Like most children born in the south you can trace the beginnings of this Million Dollar Idea to something that happened at an Applebee’s. Everyone loves to spoon in bed. Weather it’s your boyfriend, or girlfriend or some random person you thought was good looking at the bar the night before; spooning is for everyone. The one downfall to spooning is, that there is nowhere to put your arm that is not being utilized in the spoon. For centuries people have been trying to solve the curse to the free arm. I have seen National Geographic specials on the subject. A whole obtuse angle of the pentagon was dedicated to the matter. There are only 4 ways to put your free arm when you are the big spoon.
#1-You can put the arm up over you, but in one hour time you loose all feeling due to lack of blood flow.
#2-Put the arm behind you, but the American Society for Shoulder and Elbow Therapists list it as the #1 cause of shoulder tightness. Also, the National Committee for Sleep Research credits it as the main source for daily fatigue from disturbed sleep.
#3-Put the arm under the other person, however it wakes the person up if you move whatsoever.
#4- Curl it up and rest your head on it like a pillow. Although the using your arm as a pillow is the leading cause to nightmares according to the International Board of Dream Experiments.
So my cure for this growing global epidemic is something I call the Spooning Bed. It is a bed that has a sleeve built into it. The sleeve allows you to slide your free arm into and prevents you from feeling discomfort of the scenarios mentioned above. Not only will this improve your quality of sleep it will also improve the quality of your love life. My imaginary team of scientists, and false fact finders has determined that people using these beds divorce probability percentage will drop from 50% to 49.5%.

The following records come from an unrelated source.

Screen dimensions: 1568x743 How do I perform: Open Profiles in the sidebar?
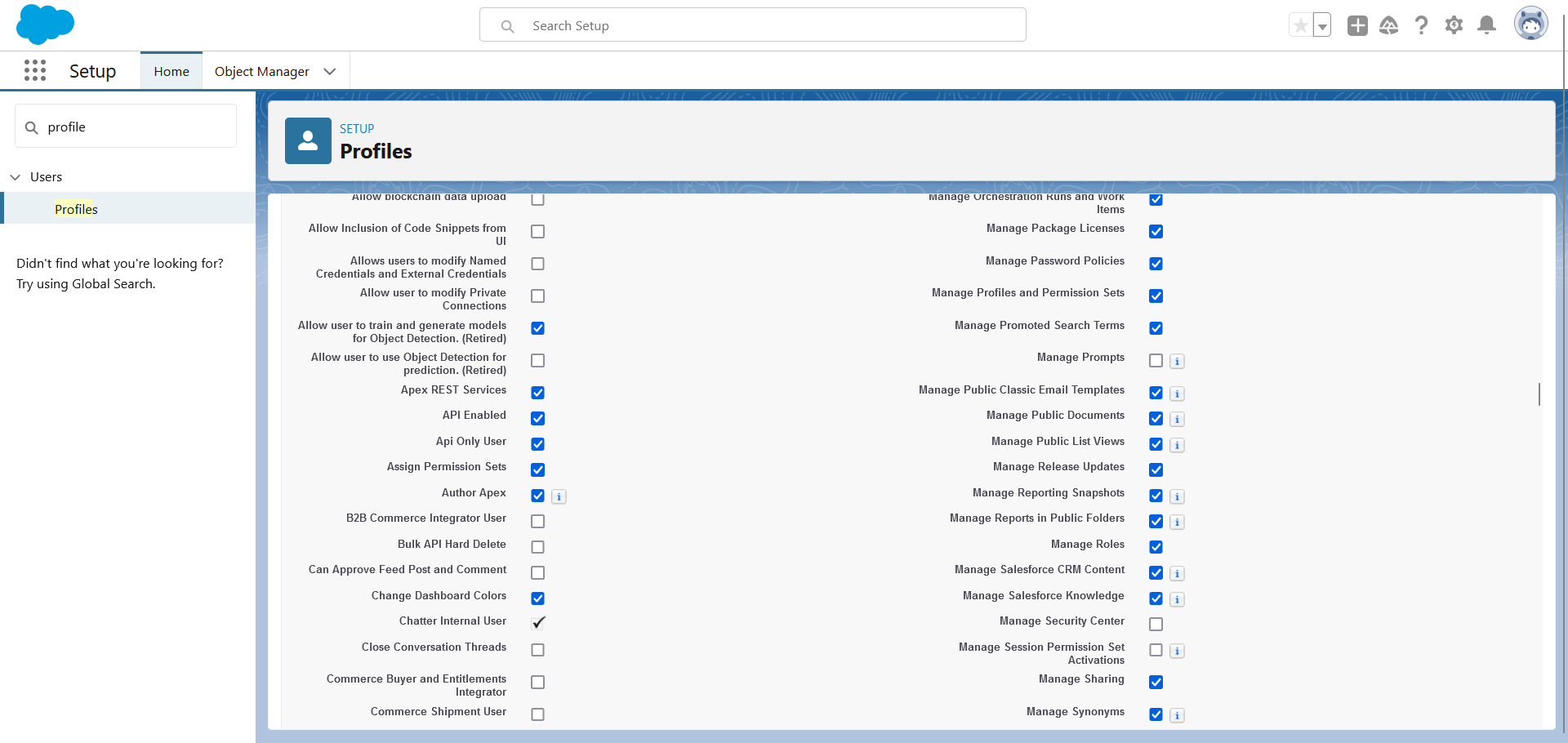[x=76, y=209]
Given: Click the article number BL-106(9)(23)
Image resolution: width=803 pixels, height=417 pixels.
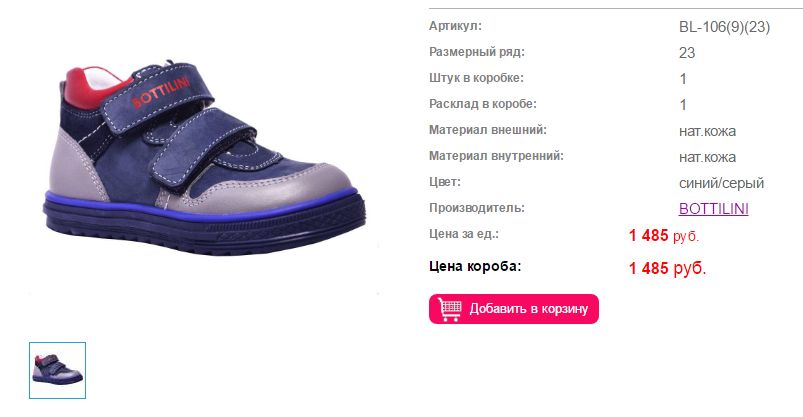Looking at the screenshot, I should point(724,27).
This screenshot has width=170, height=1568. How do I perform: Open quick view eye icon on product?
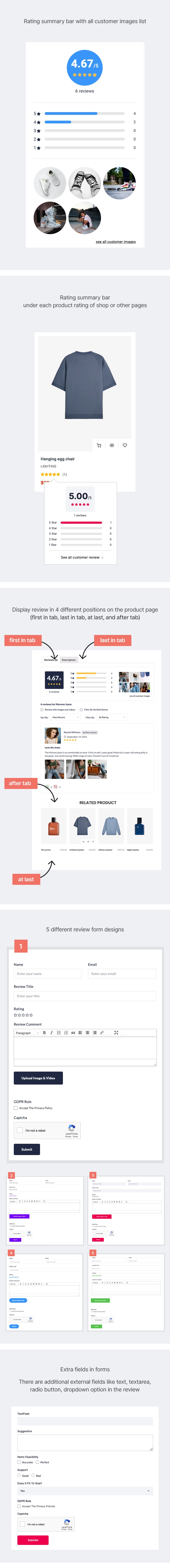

Unlike the sham wow this thing practically sells itself. It’s a bed, it’s a spoon it’s a spooning bed! You love spooning, but you hate losing blood flow in your arm; the spooning bed solves all of that. It works when your sleeping when you are napping you can pretty much spoon your troubles away. People who buy this are yelling spooning bed EVERYTIME. For only $499, this thing will virtually fly off the shelf. Come on guys you are going to spend $100 a month on flowers every month anyways. You are throwing your money away like Charles Barkley at a strip club.
Here is a testimonial from a spooning bed customer, “The spooning bed is better than sex.”
I don’t know what you are waiting for. Ladies, spoon with your partner all night. Movies, books, sleeping will never be the same.